═════ PAGE EXTRACT

Join Ashley Kennedy for an in-depth discussion in this video A conversation with filmmaker Kurt Kuenne, part of Filmmaking Forum: Scene Analysis.
- Kurt thank you so much for sharing that clip with us from this amazing movie. I was wondering if you would just give us some background on this project for those of our audience that might not be familiar with it. - Dear Zachary itself is a documentary that originally did not start life as a public release documentary. It was just going to be a memory album about my friend Andrew after he died, that I just started making because I wanted to. It was like my grieving process I guess, and when the criminal case against his killer went off the rails I realized it was my responsibility to turn it into something for public release that could argue for change to bail laws, to prevent a second occurrence of what had happened before.
So, yeah, so it evolved from a private project to a public project over time. So, that's kind of what the origin was. - [Interviewer] It definitely has a very interesting style, and before I put my own words on the style, can you talk about what you've done visually, what you've done with the editing, what you've done with the sound design in sort of putting together this type of sequence? - I mean, honestly it was just my attempt using the inanimate objects and the things that were there, and the tools to just kind of put you back in, you know what I imagine Kate's head space was getting that call.
Just the idea of you're in the office, and seeing her office, and the little details of her office, and just the sounds of the office, and getting this call, and then as someone asks that please call the coroner you have horrible news kind of thing, and then the cutting getting more frenetic to match that just cos her state of mind is getting more frenetic, and then adding the pulse mounting because I'm absolutely certain that was going on, and she was, you know, when you're in that state you do hear that in your own ears, and then seeing the clock keep ticking, and what not, and that gets more pronounced, and that gets more pronounced, and the moment she gets the news, you know, everything else goes away, because I do believe that's what happens in your own head is your sensory perception cuts everything else out because you don't have room for anything else, you're focused on that one thing.
- [Kate] And he said your son is dead under suspicious circumstances, have you got any idea why he was in the park? (clock ticking) I said, my son is dead? Murdered? He said yes. - [Kurt] Just trying to use the inanimate things that were still in the room there, and the sound design with that to kind of recreate that moment of her state of mind as those things were happening, and then same with David and his office and that sort of thing too. - [Kate] And then I called David, (phone rings) and I said to him Andrew is dead, and he said no.
- [Interviewer] Did that take several passes just putting the raw elements down, and then tweek, tweek, tweek, tweek, or do you get things perfect as you go? You know, people take different approaches, I'm wondering about yours. - I think what I tend to do is lay the text of the scene, if you will, in place first like getting you know, Kate and David's interview underneath that, I think Kate was the one speaking most of the time, and you know get a rhythm of what feels right there, nothing's on top of it yet, but just getting their voice there, okay I'll pop through to see them occasionally, and then start looking at, you know, knowing that I did shoot things for that moment knowing that I was going to be illustrating that.
Okay, what'd I shoot? What have I got? How should I put that together? And, then just start crafting it knowing okay, I'm gonna use the clock here, the heartbeat will probably come in there, that sort of thing. The whole thing is kind of in your head, and then you just start going through, and does this feel right? And, like, that's not frenetic enough yet, okay faster here, or slower here, and we need a longer break there. I just sort of keep massaging it, and massaging it, and massaging it over and over, and then I go hmm I guess that's about right? But, the sound effects aren't in yet, so this feels like basically what it is, but I also don't want to show this sequence to anybody until the sound effects are in cos I know that's not gonna play that way.

══════════
═════ ENTRIES SUPPLIED

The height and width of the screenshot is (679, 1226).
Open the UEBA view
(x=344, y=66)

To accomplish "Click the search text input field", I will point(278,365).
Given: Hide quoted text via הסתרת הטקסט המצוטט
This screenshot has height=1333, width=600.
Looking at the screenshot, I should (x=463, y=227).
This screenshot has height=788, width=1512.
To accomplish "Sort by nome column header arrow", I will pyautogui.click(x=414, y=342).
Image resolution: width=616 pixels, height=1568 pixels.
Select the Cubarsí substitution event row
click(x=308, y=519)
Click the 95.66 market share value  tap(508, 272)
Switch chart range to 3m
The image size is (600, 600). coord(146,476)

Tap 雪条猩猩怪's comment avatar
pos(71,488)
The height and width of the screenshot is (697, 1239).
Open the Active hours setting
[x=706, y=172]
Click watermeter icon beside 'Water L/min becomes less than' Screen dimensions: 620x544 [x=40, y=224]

══════════

__GIVEN EXERCISE 1__
According to the Kurt Kuenne interview, what was Dear Zachary originally going to be?
__GIVEN EXERCISE 2__
Drawing on the Kurt Kuenne interview, explain why Kuenne turned Dear Zachary into a film for public release.
__GIVEN EXERCISE 3__
Pick up the Kurt Kuenne interview after its final sentence and continue it.
The entries play no part in this work.

__WRITTEN RESPONSE 1__
It was originally going to be a memory album about Kuenne's friend Andrew after he died.

__WRITTEN RESPONSE 2__
When the criminal case against Andrew's killer went off the rails, Kuenne realized it was his responsibility to make the film public. A public release could argue for changes to bail laws and help prevent a second occurrence of what had happened.

__WRITTEN RESPONSE 3__
It's very similar to writing music actually. It's the same kinda thing that you just keep going over and massaging, like how do you want the crescendo, and then rest? And then you know, that kind of thing to feel, but it's just you're doing it with pictures and sound effects as opposed to notes per-say. - [Interviewer] I also think something that you do very well is visual metaphor, and in this scene a little bit, but also in the scene where he's talking about seeing Andrew in the morgue, and talking about you never really see Andrew in the morgue, obviously, - [Kurt] Of course, yeah.
but what do you see, you see photos and video of him when he's a child in talking about the exact body parts, that you know, that David is referencing. - [David] Went over to him, and when we could see his face I said it's really him. I kissed him, and held him, and Kate kissed him, and held him, and kissed him some more, and tears are dropping on him of course, and Kate went to wipe one of those away off his cheek, and a plug came out where he had been shot in the left cheek. Oh God.
- [Kurt] The scene that you were discussing a moment ago, where Andrew's parents go to see him, to identify him. That moment, if you're gonna show that moment, you can just show them sitting on the couch and saying it, right? I mean, you can just have that, but also I liked to try to change the rhythm of the way people speak to make it feel just right, so you know, certain times I'll show jump cuts, other times I don't want to. In this case, I didn't want to because I wanted it to just be a quiet thing. You don't actually want to see him, in you know, I mean I honestly did get access to those photos, but I've only looked at them once and never again.
I wish I had never seen them, but I certainly wasn't going to put that in the film, but I thought what Kate and David's experience there is is they're looking at their child, and this is, and they're remembering all of these things, so I thought what I will do is go show those exact moments, but as I believed they're emotionally perceiving it. So, seeing the Super-8 footage of him when he was a kid, and you know, when they're talking about like the moment where they reveal his face, you know, I found that this is what you get when you watch all 300 hours or something.
Also, what it does is, for most movies that involve someone who has been shot or killed, they tend to just focus on the forensic evidence, or whatever kind of thing, and that's very impersonal, so if you think about what does that really mean? Like someone's child was shot. That's what those images tell you is that you're looking at baby footage of him essentially, toddler footage of him, and you're hearing about what was done to him as an adult, but you're getting the perception of the parent first of all, and second of all this is reminding the audience that this was a real person that people loved.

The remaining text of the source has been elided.